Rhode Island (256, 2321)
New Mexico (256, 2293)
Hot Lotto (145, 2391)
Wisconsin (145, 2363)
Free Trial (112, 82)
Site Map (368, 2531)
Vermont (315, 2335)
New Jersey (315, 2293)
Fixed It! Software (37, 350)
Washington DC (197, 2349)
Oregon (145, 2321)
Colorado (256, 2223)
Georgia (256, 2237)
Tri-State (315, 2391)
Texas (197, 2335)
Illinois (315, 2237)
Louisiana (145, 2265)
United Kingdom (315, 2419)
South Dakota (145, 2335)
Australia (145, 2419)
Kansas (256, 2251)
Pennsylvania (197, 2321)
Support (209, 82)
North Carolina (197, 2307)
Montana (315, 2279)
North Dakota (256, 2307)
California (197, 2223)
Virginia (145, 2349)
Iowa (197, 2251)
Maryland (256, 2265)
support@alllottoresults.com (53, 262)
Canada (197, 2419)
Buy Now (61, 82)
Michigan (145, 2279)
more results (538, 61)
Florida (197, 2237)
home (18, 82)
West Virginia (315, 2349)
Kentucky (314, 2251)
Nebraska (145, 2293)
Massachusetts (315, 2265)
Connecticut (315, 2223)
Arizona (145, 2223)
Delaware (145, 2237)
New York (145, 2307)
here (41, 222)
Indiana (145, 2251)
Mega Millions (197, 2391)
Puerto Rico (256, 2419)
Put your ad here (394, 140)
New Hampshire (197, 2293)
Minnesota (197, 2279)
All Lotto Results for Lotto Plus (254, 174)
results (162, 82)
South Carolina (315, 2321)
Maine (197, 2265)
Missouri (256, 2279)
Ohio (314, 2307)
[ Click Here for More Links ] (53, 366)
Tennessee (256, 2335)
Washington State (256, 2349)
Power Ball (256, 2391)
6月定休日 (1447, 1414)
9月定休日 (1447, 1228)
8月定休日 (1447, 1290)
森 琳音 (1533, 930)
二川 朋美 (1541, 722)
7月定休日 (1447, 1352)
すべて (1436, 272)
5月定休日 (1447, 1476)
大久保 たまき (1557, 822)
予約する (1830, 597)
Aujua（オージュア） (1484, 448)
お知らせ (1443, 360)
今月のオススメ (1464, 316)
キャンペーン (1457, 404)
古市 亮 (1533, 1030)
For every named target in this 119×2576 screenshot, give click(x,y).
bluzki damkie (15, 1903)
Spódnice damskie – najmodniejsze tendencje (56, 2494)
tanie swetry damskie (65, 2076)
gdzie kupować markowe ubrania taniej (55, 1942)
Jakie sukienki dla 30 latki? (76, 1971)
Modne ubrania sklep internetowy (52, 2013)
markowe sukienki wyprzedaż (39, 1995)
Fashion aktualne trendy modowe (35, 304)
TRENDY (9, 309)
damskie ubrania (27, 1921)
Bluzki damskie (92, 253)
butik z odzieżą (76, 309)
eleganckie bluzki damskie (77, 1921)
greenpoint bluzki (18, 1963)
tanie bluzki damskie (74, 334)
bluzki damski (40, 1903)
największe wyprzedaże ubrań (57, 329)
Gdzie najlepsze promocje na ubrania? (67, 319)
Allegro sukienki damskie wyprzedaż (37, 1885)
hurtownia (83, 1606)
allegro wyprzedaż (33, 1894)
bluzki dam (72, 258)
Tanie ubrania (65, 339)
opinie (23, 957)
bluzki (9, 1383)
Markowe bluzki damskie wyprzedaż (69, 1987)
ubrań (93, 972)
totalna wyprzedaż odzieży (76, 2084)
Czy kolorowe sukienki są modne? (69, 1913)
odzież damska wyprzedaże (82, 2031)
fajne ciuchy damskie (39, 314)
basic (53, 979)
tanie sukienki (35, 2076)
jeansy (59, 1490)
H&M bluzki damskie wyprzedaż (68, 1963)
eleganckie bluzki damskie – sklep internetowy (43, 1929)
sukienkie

__About this exercise__.
Each entry should be retyped exactly as given.

__Answer box__.
Rhode Island (256, 2321)
New Mexico (256, 2293)
Hot Lotto (145, 2391)
Wisconsin (145, 2363)
Free Trial (112, 82)
Site Map (368, 2531)
Vermont (315, 2335)
New Jersey (315, 2293)
Fixed It! Software (37, 350)
Washington DC (197, 2349)
Oregon (145, 2321)
Colorado (256, 2223)
Georgia (256, 2237)
Tri-State (315, 2391)
Texas (197, 2335)
Illinois (315, 2237)
Louisiana (145, 2265)
United Kingdom (315, 2419)
South Dakota (145, 2335)
Australia (145, 2419)
Kansas (256, 2251)
Pennsylvania (197, 2321)
Support (209, 82)
North Carolina (197, 2307)
Montana (315, 2279)
North Dakota (256, 2307)
California (197, 2223)
Virginia (145, 2349)
Iowa (197, 2251)
Maryland (256, 2265)
support@alllottoresults.com (53, 262)
Canada (197, 2419)
Buy Now (61, 82)
Michigan (145, 2279)
more results (538, 61)
Florida (197, 2237)
home (18, 82)
West Virginia (315, 2349)
Kentucky (314, 2251)
Nebraska (145, 2293)
Massachusetts (315, 2265)
Connecticut (315, 2223)
Arizona (145, 2223)
Delaware (145, 2237)
New York (145, 2307)
here (41, 222)
Indiana (145, 2251)
Mega Millions (197, 2391)
Puerto Rico (256, 2419)
Put your ad here (394, 140)
New Hampshire (197, 2293)
Minnesota (197, 2279)
All Lotto Results for Lotto Plus (254, 174)
results (162, 82)
South Carolina (315, 2321)
Maine (197, 2265)
Missouri (256, 2279)
Ohio (314, 2307)
[ Click Here for More Links ] (53, 366)
Tennessee (256, 2335)
Washington State (256, 2349)
Power Ball (256, 2391)
6月定休日 (1447, 1414)
9月定休日 (1447, 1228)
8月定休日 (1447, 1290)
森 琳音 (1533, 930)
二川 朋美 (1541, 722)
7月定休日 (1447, 1352)
すべて (1436, 272)
5月定休日 (1447, 1476)
大久保 たまき (1557, 822)
予約する (1830, 597)
Aujua（オージュア） (1484, 448)
お知らせ (1443, 360)
今月のオススメ (1464, 316)
キャンペーン (1457, 404)
古市 亮 (1533, 1030)
For every named target in this 119×2576 screenshot, give click(x,y).
bluzki damkie (15, 1903)
Spódnice damskie – najmodniejsze tendencje (56, 2494)
tanie swetry damskie (65, 2076)
gdzie kupować markowe ubrania taniej (55, 1942)
Jakie sukienki dla 30 latki? (76, 1971)
Modne ubrania sklep internetowy (52, 2013)
markowe sukienki wyprzedaż (39, 1995)
Fashion aktualne trendy modowe (35, 304)
TRENDY (9, 309)
damskie ubrania (27, 1921)
Bluzki damskie (92, 253)
butik z odzieżą (76, 309)
eleganckie bluzki damskie (77, 1921)
greenpoint bluzki (18, 1963)
tanie bluzki damskie (74, 334)
bluzki damski (40, 1903)
największe wyprzedaże ubrań (57, 329)
Gdzie najlepsze promocje na ubrania? (67, 319)
Allegro sukienki damskie wyprzedaż (37, 1885)
hurtownia (83, 1606)
allegro wyprzedaż (33, 1894)
bluzki dam (72, 258)
Tanie ubrania (65, 339)
opinie (23, 957)
bluzki (9, 1383)
Markowe bluzki damskie wyprzedaż (69, 1987)
ubrań (93, 972)
totalna wyprzedaż odzieży (76, 2084)
Czy kolorowe sukienki są modne? (69, 1913)
odzież damska wyprzedaże (82, 2031)
fajne ciuchy damskie (39, 314)
basic (53, 979)
tanie sukienki (35, 2076)
jeansy (59, 1490)
H&M bluzki damskie wyprzedaż (68, 1963)
eleganckie bluzki damskie – sklep internetowy (43, 1929)
sukienkie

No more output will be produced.